> **TEXT TO READ**
## START

25 messages in org.codehaus.groovy.userRe: [groovy-user] File encoding problem
FromSent OnAttachments
Michael BaehrMar 23, 2007 7:25 am 
Guillaume LaforgeMar 23, 2007 9:31 am 
Michael BaehrMar 23, 2007 9:57 am 
Guillaume LaforgeMar 23, 2007 10:07 am 
Michael BaehrMar 23, 2007 10:16 am 
Guillaume LaforgeMar 23, 2007 10:20 am 
Michael BaehrMar 23, 2007 10:24 am 
Guillaume LaforgeMar 23, 2007 12:19 pm 
Michael BaehrMar 23, 2007 12:36 pm.groovy
Russel WinderMar 23, 2007 12:41 pm 
Guillaume LaforgeMar 23, 2007 12:47 pm 
Michael BaehrMar 23, 2007 12:52 pm 
Russel WinderMar 23, 2007 12:53 pm 
Michael BaehrMar 23, 2007 12:54 pm 
Russel WinderMar 23, 2007 12:58 pm 
Michael BaehrMar 23, 2007 1:01 pm 
Russel WinderMar 23, 2007 1:04 pm 
Michael BaehrMar 23, 2007 1:05 pm 
Russel WinderMar 23, 2007 1:06 pm 
Michael BaehrMar 23, 2007 1:24 pm 
Russel WinderMar 23, 2007 1:31 pm 
Michael BaehrMar 23, 2007 1:40 pm 
Gavin GroverMar 23, 2007 4:51 pm 
Barzilai SpinakMar 23, 2007 6:39 pm 
Jochen TheodorouMar 25, 2007 9:59 am 
Actions with this message:
Paste this link in email or IM:
Paste this link in email or IM:
Atom feed for this thread
Paste this URL into your reader:
Subject:Re: [groovy-user] File encoding problemActions...
From:Barzilai Spinak (bar@creacion.com.uy)
Date:Mar 23, 2007 6:39:07 pm
List:org.codehaus.groovy.user

Let's see if I can put some order into all this, and I hope I don't make many conceptual mistakes, but I have "fought" a lot with i18n issues and platform differences. Most of you may already know most of what I'll say but it's always good to remember some details.

Windows XP *can* use Unicode if the program specifies it in some way or (I think) if it was installed to have Unicode as the default character encoding. But *normally* most Windows will be setup to use a local character encoding by default. In Windows, the most common one for Western Europe/America is technically Windows-1252 (also known as code page 1252), which is more or less a superset of ISO-8859-1, which in turn coincides with Latin-1 (the first "page" or "chart" in the Unicode set, from U+0000 to U+00FF). Win-1252 is a one-byte-per-char encoding.

## END

> **DATASET EXCERPT**
## START

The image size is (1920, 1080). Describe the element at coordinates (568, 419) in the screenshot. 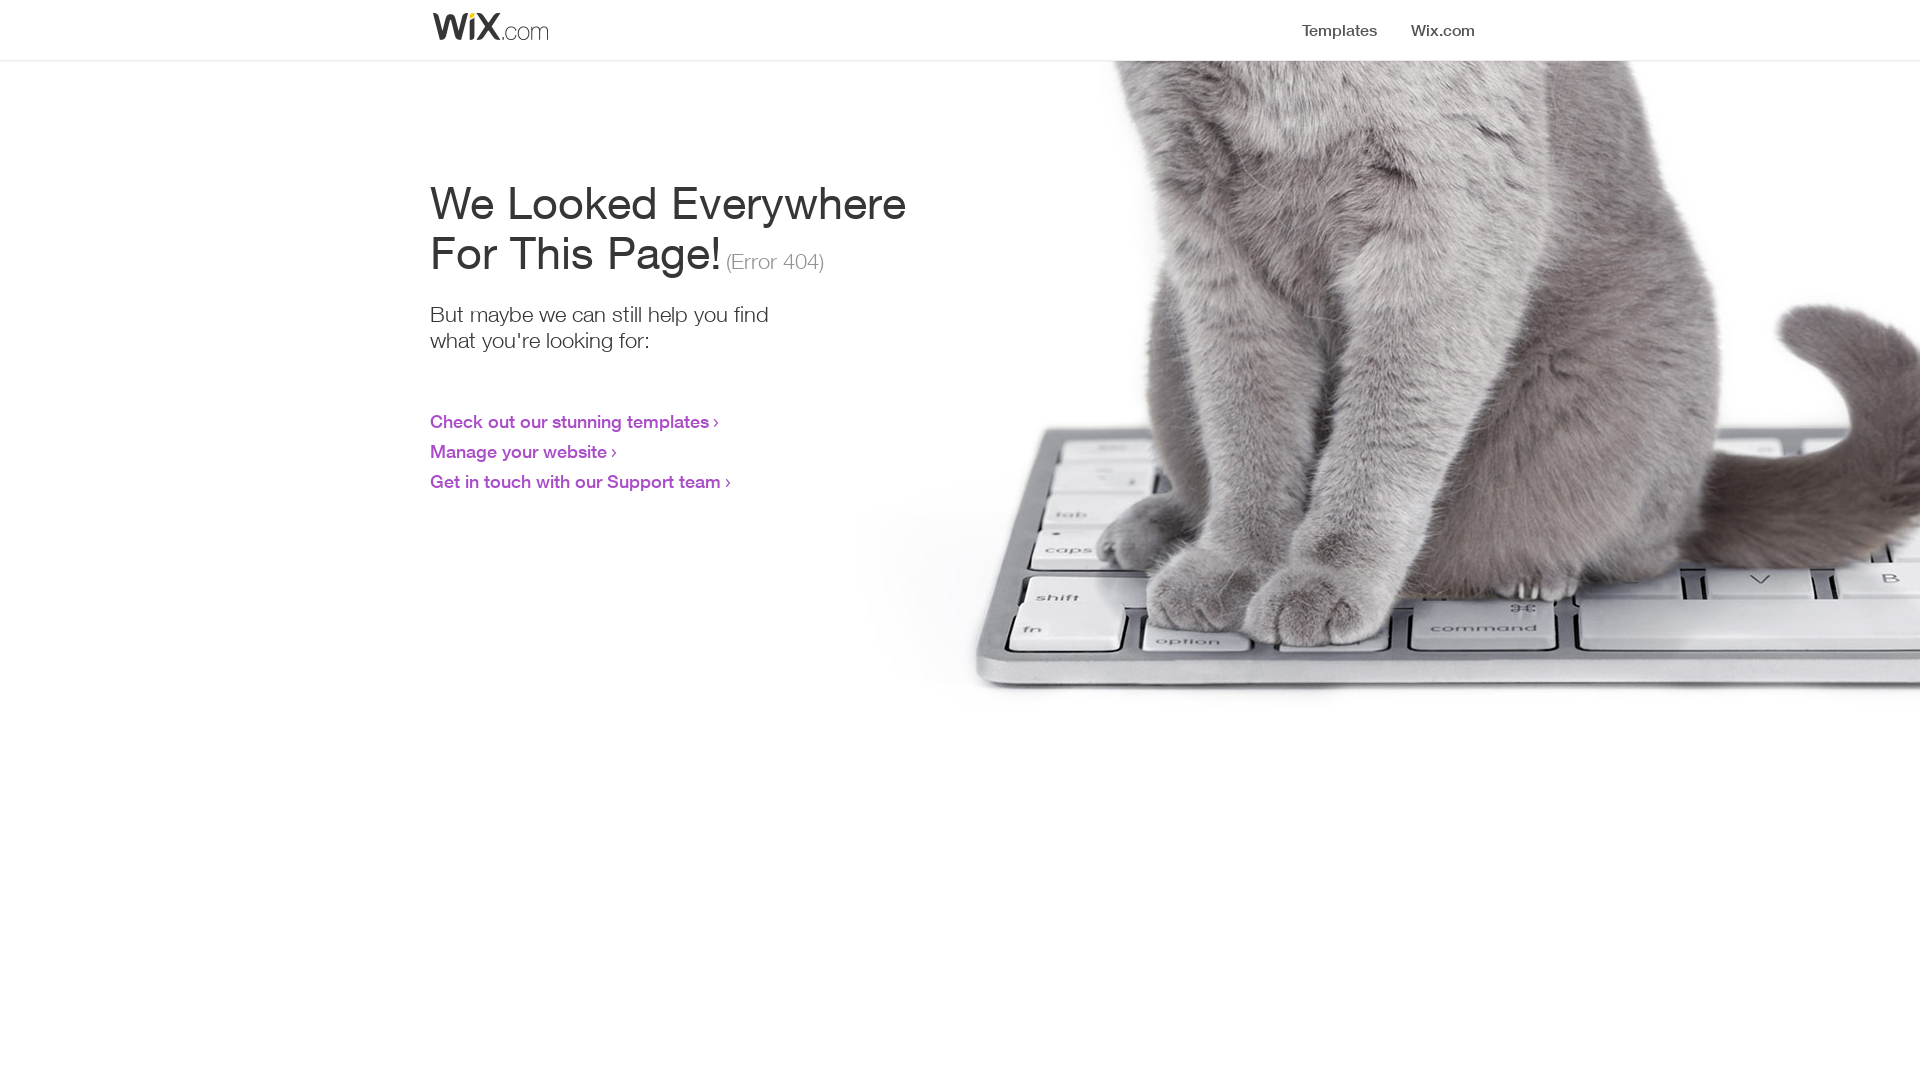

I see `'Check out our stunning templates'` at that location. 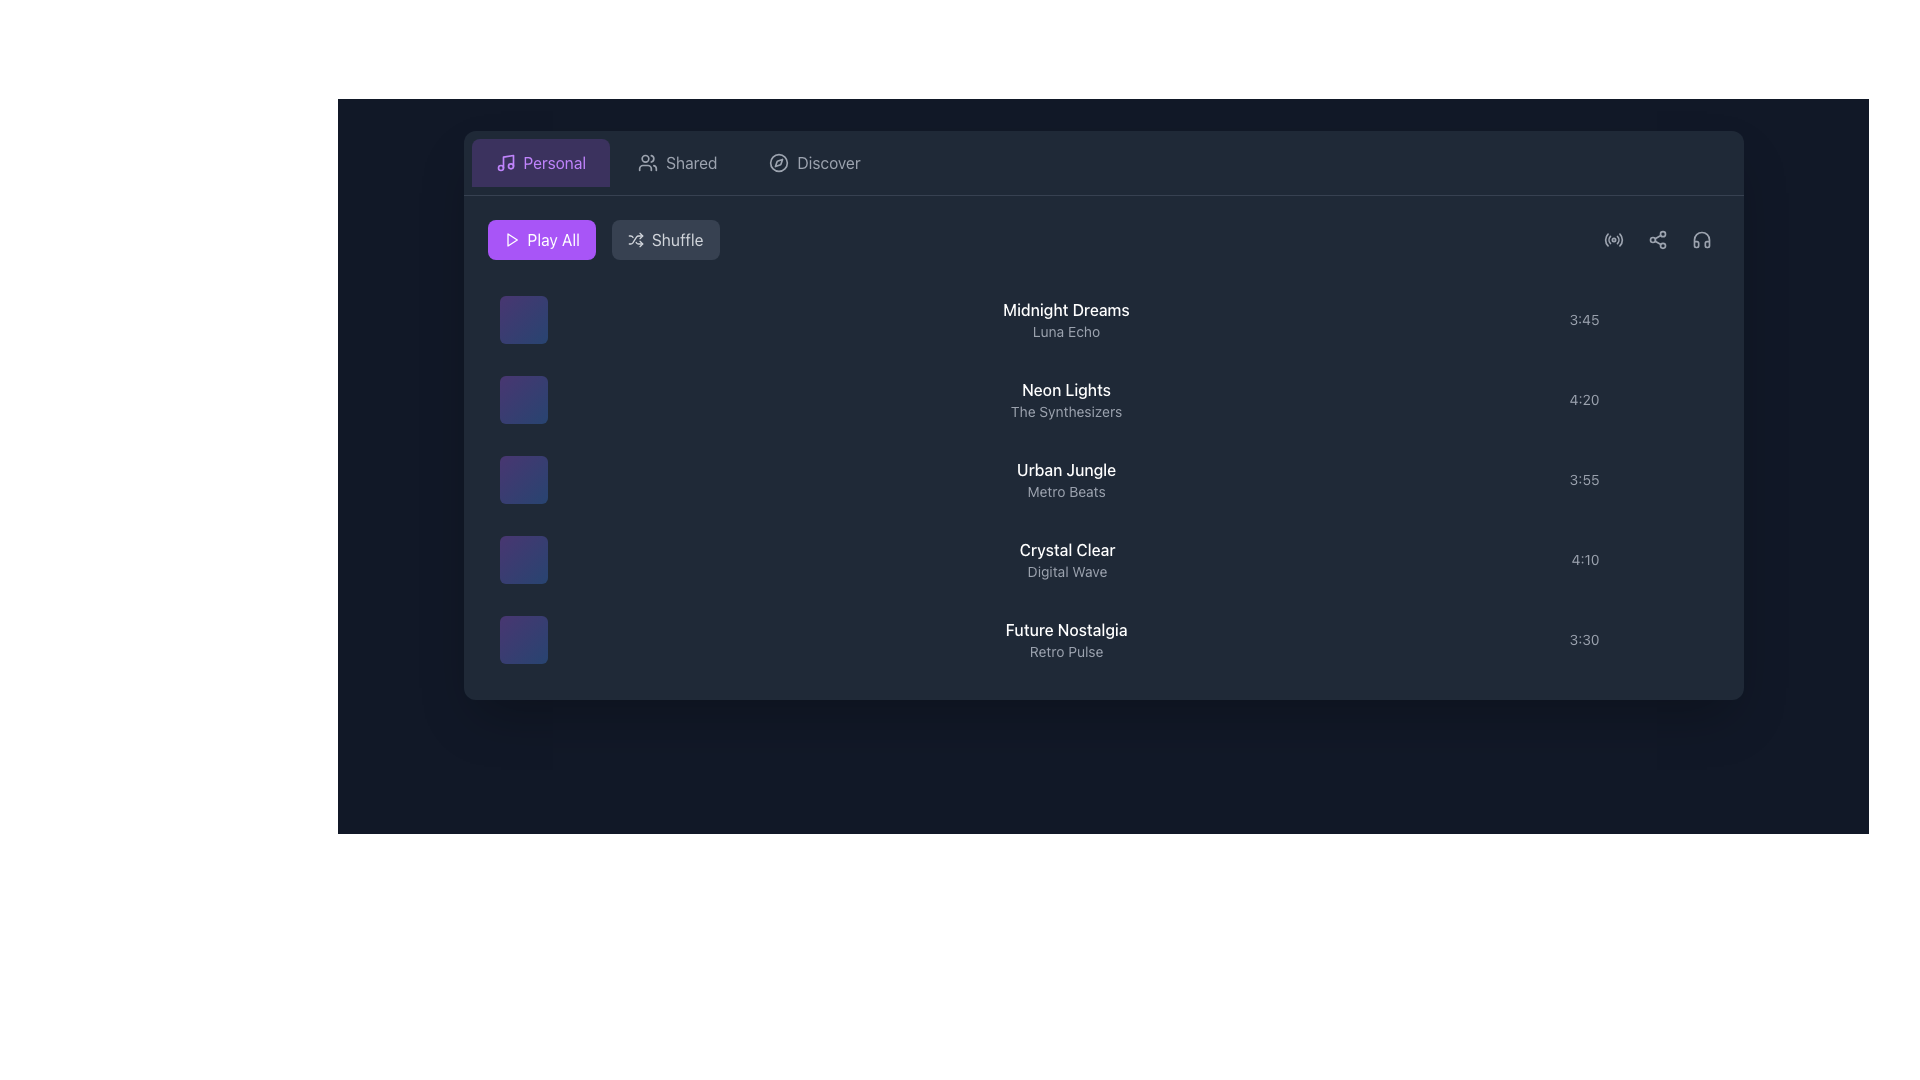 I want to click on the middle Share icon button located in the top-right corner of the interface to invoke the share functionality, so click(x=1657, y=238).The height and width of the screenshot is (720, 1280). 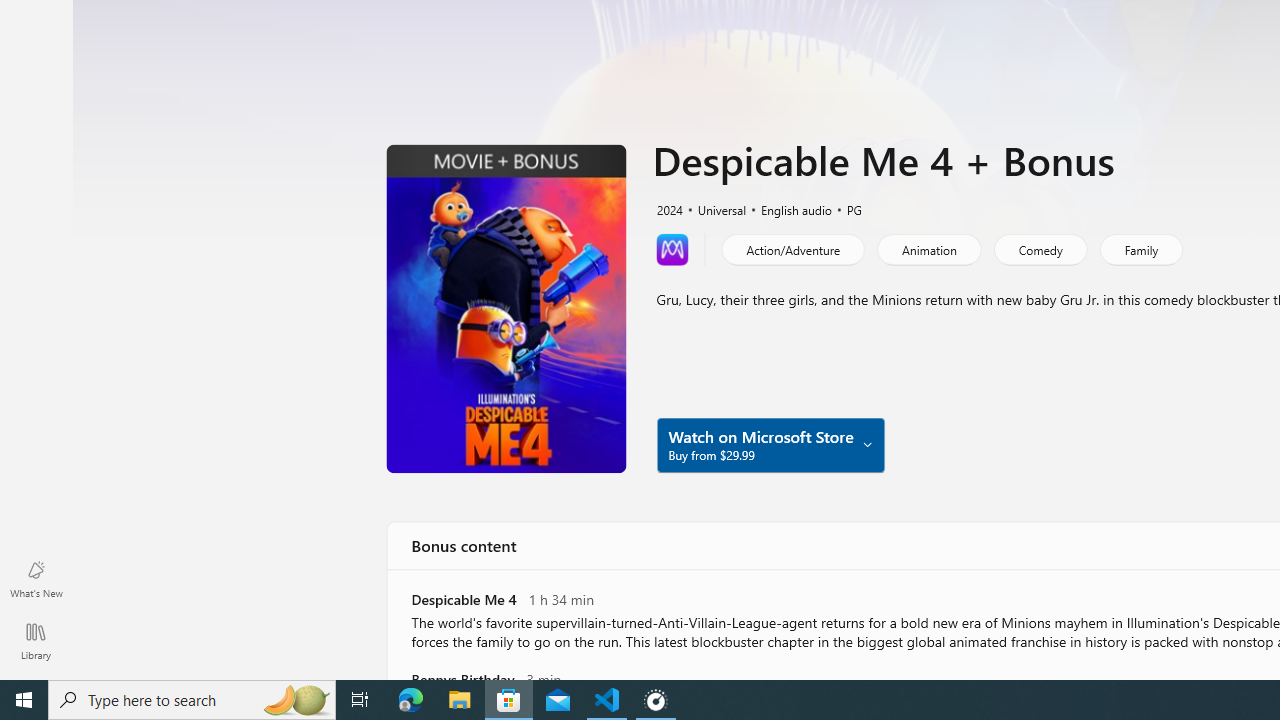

## END

> **REQUEST 1**
From the file encoding thread, copy the passage that starts at the words "Windows XP *can*" and ends after the words "a one-byte-per-char encoding.".
> **REQUEST 2**
Name each different person who sent a message in the file encoding thread, listing each name once.

> **CORRECT OUTPUT 1**
Windows XP *can* use Unicode if the program specifies it in some way or (I think) if it was installed to have Unicode as the default character encoding. But *normally* most Windows will be setup to use a local character encoding by default. In Windows, the most common one for Western Europe/America is technically Windows-1252 (also known as code page 1252), which is more or less a superset of ISO-8859-1, which in turn coincides with Latin-1 (the first "page" or "chart" in the Unicode set, from U+0000 to U+00FF). Win-1252 is a one-byte-per-char encoding.

> **CORRECT OUTPUT 2**
Michael Baehr
Guillaume Laforge
Russel Winder
Gavin Grover
Barzilai Spinak
Jochen Theodorou